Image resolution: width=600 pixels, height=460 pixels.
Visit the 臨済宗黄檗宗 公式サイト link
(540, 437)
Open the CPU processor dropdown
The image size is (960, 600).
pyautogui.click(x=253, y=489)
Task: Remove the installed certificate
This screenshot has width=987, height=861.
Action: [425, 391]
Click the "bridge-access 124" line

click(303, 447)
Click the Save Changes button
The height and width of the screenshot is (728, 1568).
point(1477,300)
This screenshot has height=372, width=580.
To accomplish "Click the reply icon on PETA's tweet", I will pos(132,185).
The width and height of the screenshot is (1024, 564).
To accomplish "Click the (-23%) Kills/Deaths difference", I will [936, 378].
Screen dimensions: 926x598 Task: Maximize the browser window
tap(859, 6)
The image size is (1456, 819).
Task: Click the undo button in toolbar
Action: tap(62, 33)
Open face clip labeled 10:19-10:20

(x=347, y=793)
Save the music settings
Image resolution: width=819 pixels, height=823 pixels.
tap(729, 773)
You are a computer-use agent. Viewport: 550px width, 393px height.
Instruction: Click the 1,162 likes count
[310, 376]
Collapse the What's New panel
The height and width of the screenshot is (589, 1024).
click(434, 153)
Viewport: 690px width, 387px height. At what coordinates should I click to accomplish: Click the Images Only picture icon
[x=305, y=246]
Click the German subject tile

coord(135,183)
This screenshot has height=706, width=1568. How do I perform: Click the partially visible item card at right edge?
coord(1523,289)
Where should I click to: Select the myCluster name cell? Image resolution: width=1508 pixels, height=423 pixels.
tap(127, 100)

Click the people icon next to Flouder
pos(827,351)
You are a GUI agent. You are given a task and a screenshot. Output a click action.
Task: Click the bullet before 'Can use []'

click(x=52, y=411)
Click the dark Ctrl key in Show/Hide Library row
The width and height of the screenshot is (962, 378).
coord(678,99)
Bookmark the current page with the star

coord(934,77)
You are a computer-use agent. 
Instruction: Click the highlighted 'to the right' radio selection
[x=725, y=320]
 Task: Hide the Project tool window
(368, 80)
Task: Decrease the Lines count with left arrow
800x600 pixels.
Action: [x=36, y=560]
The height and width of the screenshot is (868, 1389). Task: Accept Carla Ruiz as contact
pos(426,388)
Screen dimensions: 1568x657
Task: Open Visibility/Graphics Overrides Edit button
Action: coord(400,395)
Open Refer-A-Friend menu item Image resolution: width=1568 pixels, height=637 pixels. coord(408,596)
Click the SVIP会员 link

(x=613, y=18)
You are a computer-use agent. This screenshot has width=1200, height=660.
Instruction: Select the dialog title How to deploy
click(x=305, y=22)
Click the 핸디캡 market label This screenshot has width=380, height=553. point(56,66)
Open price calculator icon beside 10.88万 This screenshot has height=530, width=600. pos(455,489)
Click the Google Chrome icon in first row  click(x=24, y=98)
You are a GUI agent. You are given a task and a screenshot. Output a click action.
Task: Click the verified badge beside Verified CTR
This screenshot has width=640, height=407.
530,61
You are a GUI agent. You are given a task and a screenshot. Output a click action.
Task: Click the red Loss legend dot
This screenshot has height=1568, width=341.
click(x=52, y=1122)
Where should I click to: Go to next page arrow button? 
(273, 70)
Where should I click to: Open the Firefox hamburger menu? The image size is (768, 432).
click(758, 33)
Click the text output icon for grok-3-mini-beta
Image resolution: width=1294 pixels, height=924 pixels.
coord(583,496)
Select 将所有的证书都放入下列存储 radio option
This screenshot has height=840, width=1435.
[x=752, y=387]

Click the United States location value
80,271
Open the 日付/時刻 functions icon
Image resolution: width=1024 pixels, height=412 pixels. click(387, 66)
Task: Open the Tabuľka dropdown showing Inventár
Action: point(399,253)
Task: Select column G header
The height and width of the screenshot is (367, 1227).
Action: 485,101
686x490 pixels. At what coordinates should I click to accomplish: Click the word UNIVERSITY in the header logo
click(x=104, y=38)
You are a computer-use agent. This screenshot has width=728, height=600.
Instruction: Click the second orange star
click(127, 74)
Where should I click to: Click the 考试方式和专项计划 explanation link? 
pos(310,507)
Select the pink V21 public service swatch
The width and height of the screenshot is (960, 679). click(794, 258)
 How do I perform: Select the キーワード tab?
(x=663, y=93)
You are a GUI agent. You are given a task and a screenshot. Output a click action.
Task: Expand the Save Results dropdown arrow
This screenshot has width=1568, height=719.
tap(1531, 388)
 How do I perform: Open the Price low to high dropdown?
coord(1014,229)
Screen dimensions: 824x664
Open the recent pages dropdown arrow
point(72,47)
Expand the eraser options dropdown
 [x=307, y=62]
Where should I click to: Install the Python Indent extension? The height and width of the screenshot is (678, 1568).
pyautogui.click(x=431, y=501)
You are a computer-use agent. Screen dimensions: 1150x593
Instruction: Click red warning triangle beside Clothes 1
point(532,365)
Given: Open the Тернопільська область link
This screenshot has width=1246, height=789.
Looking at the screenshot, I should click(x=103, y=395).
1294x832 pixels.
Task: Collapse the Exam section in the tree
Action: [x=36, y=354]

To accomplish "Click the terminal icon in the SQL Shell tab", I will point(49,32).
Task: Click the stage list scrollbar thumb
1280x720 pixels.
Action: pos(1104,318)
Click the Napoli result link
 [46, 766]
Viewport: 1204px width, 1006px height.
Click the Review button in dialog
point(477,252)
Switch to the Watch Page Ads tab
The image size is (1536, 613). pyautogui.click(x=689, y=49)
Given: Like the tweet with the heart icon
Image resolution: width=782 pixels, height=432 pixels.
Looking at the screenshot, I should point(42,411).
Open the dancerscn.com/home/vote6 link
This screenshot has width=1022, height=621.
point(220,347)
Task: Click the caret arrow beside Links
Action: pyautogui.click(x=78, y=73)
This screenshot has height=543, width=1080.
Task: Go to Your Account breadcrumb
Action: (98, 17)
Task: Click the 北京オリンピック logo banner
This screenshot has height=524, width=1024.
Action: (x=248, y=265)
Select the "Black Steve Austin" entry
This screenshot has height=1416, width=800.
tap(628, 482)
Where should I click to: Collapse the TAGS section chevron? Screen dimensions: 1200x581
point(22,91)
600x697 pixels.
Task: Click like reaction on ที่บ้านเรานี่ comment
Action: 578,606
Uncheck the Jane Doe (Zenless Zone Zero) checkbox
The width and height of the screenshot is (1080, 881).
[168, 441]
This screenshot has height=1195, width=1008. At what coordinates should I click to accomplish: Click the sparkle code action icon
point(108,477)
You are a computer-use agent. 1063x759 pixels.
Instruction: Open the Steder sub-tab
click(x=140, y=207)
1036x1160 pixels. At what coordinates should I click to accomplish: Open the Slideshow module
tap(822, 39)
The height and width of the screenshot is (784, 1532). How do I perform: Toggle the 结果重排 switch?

· · · · ·

Within the data above, count the lines that contain the string "agent"; the reply is the number alone.

● SOLUTION FOR THIS PROBLEM: 10